• Selected extract
Cougaar Memory Profiler

Cougaar

NOTE:
As of January 2007, the Cougaar memory profiler should be considered deprecated. The Cougaar memory profiler was written to overcome limitations in Sun's JVMPI implementation, as used by hprof, OptimizeIt(tm), JProbe(tm), etc. Most of these problems have been fixed in Java 1.6.

Instead of using the Cougaar memory profiler, we recommend that developers first try Sun's new, free `jhat` profiler:
  http://java.sun.com/javase/6/docs/technotes/tools/index.html#troubleshoot
See the above link's Developer's Guide for notes on how to use jhat and interpret the results.

For future reference, there may be interest in extending jhat to better identify non-leak memory problems and potential solutions. For example, a developer might want to estimate the potential memory savings of adding caching (e.g. intern the most common Strings) or changing a data structure (e.g. change an "Integer" field to a primitive "int"). These "identify potential memory saving" analysis methods would best be implemented as enhancements to the post-processing jhat dump reader:
  j2se/src/share/classes/com/sun/tools/hat/Main.java
The modified code could be a new Cougaar project (e.g. "jhat_extensions") and offered back to Sun.

 

The remainder of this page describes the Cougaar memory profiler, which still works but is more difficult to configure and use than jhat. Some of the concepts may be of interest for use in future projects, e.g. bytecode instrumentation and weak reference tables.

 



Overview

The Cougaar memory profiler is a tool for debugging memory usage and leaks in any Java application. It features a scalable 100% Java design that is lighter weight than existing JVMPI-based profilers (hprof, OptimizeIt(tm), JProbe(tm), etc).

Memory leaks can arise in Java applications due to unintentional object references. For example, an application may fail to remove callback listeners or close streams, preventing these objects from being garbage collected. Even minor leaks can grow to major problems in deployed systems.

The profiler tracks memory usage within the application by using tables of WeakReferences. The developer selects which classes should be tracked and runs an automated classfile editor (using BCEL) to add profiling instructions to the constructors. The profiler maintains pointers to the live instances and can display useful debugging information:

An interactive servlet-based UI is included that displays all the above profiling data. A servlet-based UI was developed instead of a Swing UI since it matched the Cougaar Agent Architecture's embedded servlet server. It'd be straight-forward to port the servlet to Swing or create a JEditorPane/HTMLEditorKit adaptor. The servlet has minimal Cougaar dependencies and can be modified to run in any servlet server.

• Information provided
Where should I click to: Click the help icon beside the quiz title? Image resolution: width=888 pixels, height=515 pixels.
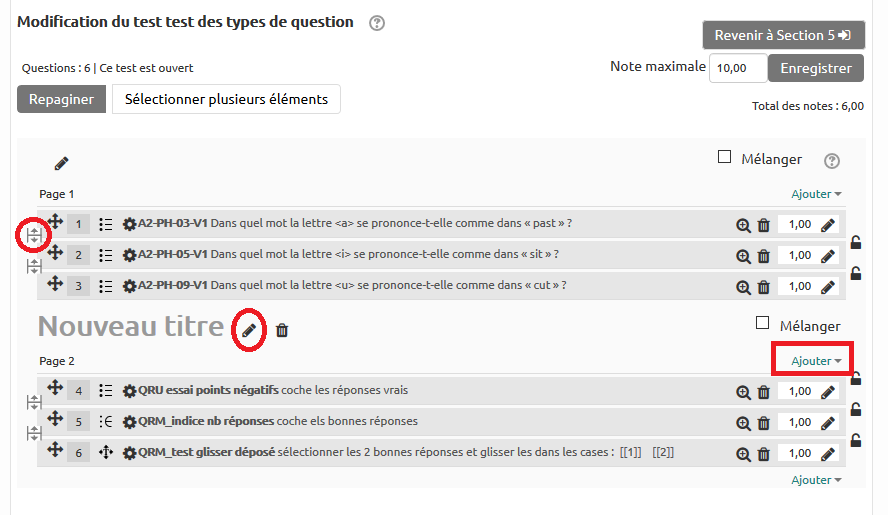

• Set of tasks
(a) In the Cougaar memory profiler page, which library does the automated classfile editor use?
(b) Please carry on the Cougaar memory profiler page from the point where it stops.
The listing isn't needed for anything here.

• Task-by-task results
(a) BCEL

(b)
Jump to snapshots

The developer controls the profiling overhead by selecting which classes to profile and reducing the level of profiling (e.g. turning off allocation stacktrace data). The runtime overhead is less than JVMPI tools, partially because the JVMPI tools must maintain similar heap tables (see the hprof source in $JDK/j2se/src/share/tools/hprof for details). We've found the JVMI overhead to be prohibitively expensive when debugging large applications. Long-term JSR-163 (Java(tm) Platform Profiling Architecture) may address some of these performance issues, however the draft specification suggests that bytecode-based object profiling may be the recommended approach.

There are a couple noteworthy limitations of this approach vs JVMPI:

The advantages are noted above: scalability and Java-based APIs. Also, since the profiler is 100% Java, it's easier to extend and can be used from within the application itself.

The main project page has the latest release. The download contains a "run" script that runs a simple example application.

Please send questions and comments to the cougaar-developers@cougaar.org mailing list.


Snapshots

Here's an example HTML snapshot:

The above snapshot shows:

Here's a key for each table row:

Type
The class name
Sample%
The percent of allocated instances that were tracked. This is an option specified by the developer in the profiler filter configuration.
Live
The number of live instances of the class, multiplied by 1/sample
GC'ed
The number of garbage collected instances of the class, multiplied by 1/sample
Total
"Live" + "GC'ed"
Bytes Each
The estimated size of each instance, based upon the object header size and number of fields in the object
*Live
"Live" * "Bytes Each"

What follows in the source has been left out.